La storica triestina, argomenta come ”questo primo esempio di trasferimento compulsivo di popolazioni, evidenzi caratteristiche che si dimostreranno ricorrenti nelle espulsioni successive”. D’altro canto, le moderne teorie sul “Nation Building” sono state applicate assai raramente agli stati nazionali sorti Europa centro orientale e sud orientale, al termine della prima guerra mondiale. E’ indubitabile che con l’eccezione dell’Estonia, tutte le nuove “nazioni stato” emerse dalla tempesta diplomatica del Trattato di Versailles (Polonia, Cecoslovacchia, Yugoslavia, Lettonia, Lituania) abbiano posto in essere da subito un aggressiva politica di nazionalizzazione su base etnico-linguistica nei confronti delle minoranze dimoranti sul loro territorio, in primis quella tedesca, che si sarebbe rivelata elemento di decisiva importanza per l’innesco di quel processo di tensioni destinato a sfociare inevitabilmente, nel tragico calderone della Seconda Guerra Mondiale.
Tale situazione non sfuggiva all’attenzione della diplomazia più avveduta. La Cattaruzza cita il caso dello storico britannico Carlile A.MacCartney, segretario del comitato per le minoranze etniche della società delle nazioni, che già nel 1934 giungeva alla conclusione secondo cui la stabilità di uno stato nazionale era chiaramente incompatibile con le aspirazione di “Self Determination” di una minoranza etnica consapevole dei propri diritti.

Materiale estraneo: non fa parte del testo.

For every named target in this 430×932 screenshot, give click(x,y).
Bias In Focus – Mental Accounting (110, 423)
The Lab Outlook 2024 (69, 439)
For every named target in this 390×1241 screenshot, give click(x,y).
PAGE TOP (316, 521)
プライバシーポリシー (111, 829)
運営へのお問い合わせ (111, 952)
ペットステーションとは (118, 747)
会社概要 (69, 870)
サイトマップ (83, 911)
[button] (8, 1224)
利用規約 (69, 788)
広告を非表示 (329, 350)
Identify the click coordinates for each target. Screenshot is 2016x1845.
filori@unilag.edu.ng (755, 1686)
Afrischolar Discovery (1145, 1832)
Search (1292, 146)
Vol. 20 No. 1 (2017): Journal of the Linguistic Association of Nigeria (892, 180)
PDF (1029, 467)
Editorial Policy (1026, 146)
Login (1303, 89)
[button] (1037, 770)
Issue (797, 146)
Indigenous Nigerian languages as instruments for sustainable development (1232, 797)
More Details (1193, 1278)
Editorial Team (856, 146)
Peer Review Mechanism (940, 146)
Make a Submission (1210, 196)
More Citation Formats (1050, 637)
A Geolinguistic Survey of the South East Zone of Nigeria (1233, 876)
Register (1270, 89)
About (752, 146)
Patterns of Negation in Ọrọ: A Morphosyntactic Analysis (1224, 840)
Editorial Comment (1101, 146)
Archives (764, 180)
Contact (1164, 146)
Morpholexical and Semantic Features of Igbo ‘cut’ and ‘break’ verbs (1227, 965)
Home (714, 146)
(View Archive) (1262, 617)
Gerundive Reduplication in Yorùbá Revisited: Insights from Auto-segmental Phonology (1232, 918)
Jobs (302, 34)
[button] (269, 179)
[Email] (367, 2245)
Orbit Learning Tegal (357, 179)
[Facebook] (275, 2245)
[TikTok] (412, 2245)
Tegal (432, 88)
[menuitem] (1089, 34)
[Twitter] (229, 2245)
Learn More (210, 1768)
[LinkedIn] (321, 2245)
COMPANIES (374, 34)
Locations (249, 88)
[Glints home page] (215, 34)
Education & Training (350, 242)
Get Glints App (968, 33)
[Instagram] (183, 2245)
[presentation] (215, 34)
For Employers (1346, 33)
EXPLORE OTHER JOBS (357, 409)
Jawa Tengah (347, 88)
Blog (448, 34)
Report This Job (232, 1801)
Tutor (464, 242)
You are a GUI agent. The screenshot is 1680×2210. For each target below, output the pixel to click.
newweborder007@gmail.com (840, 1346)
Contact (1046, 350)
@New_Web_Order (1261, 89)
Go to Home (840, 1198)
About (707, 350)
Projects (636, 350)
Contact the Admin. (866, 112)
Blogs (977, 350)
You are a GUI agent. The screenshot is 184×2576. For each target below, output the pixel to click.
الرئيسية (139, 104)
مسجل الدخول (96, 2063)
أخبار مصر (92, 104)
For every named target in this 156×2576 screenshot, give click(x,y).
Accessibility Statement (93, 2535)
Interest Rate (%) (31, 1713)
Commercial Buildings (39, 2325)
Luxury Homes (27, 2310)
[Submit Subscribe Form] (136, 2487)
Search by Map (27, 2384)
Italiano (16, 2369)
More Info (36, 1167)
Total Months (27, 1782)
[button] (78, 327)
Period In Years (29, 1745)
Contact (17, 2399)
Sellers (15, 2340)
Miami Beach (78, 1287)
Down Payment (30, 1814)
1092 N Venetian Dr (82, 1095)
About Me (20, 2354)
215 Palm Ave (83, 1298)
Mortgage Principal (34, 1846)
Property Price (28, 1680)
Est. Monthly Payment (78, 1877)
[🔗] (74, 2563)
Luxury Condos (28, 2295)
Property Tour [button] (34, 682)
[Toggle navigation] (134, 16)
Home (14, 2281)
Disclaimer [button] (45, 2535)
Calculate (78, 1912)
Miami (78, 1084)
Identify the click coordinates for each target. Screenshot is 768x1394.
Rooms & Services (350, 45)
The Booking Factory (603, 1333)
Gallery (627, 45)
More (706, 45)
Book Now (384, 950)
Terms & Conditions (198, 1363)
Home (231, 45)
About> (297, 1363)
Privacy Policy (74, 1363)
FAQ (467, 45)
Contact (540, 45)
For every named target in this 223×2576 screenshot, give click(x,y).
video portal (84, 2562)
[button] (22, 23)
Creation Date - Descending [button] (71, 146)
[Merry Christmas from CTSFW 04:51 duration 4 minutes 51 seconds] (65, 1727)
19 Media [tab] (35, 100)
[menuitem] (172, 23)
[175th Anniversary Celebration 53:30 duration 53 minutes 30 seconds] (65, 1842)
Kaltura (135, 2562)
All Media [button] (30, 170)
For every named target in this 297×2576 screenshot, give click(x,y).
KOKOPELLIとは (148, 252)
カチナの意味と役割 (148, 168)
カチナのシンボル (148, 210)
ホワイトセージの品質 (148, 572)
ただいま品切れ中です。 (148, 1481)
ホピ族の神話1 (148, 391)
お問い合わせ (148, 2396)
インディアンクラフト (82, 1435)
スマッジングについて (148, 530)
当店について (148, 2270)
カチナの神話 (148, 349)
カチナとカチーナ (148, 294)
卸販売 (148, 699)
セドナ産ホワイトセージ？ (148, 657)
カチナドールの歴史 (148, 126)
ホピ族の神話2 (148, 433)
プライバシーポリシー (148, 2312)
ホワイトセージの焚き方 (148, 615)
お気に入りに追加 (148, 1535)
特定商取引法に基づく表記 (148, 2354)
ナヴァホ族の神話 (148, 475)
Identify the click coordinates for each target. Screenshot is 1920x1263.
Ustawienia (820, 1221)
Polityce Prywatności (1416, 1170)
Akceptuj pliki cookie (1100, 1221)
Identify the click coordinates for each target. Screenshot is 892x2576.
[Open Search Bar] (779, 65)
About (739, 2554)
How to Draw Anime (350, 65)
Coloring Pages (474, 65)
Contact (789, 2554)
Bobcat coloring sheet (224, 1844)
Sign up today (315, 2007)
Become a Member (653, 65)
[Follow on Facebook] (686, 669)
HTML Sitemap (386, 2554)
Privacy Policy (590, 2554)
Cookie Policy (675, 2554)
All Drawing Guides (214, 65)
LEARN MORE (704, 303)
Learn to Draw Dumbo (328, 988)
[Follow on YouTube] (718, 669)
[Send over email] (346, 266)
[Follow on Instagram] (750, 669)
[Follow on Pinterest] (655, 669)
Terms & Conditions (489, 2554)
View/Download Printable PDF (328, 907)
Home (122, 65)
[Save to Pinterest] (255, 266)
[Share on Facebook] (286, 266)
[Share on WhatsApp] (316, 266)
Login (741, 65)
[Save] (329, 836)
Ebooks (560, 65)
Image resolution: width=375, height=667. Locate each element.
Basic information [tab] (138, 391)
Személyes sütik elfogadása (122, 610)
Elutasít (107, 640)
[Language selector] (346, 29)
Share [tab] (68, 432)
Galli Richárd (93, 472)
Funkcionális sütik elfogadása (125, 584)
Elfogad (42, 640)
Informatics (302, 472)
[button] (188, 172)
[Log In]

L’ascesa al potere del Nazismo in Germania (parallelamente con il consolidamento del regime staliniano in Unione Sovietica), infuse a tale situazione un carattere di gravità e urgenza senza precedenti. Difatti, dopo il 30 gennaio 1933, la politica di revisione territoriale delle conseguenze del trattato di Versailles, perseguita da tutti i governi succedutisi a Berlino dal 1919 in poi, subì un brusco processo di radicalizzazione, che incontrò un successo senza precedenti, presso le giovani generazioni di lingua tedesca dimoranti in Cecoslovacchia, Polonia e Romania (ma ciò è altresì vero anche per l’Alto Adige Italiano), con un atteggiamento di benevole indulgenza anche da parte di un paese tradizionalmente garante degli equilibri post-bellici, quale la Gran Bretagna.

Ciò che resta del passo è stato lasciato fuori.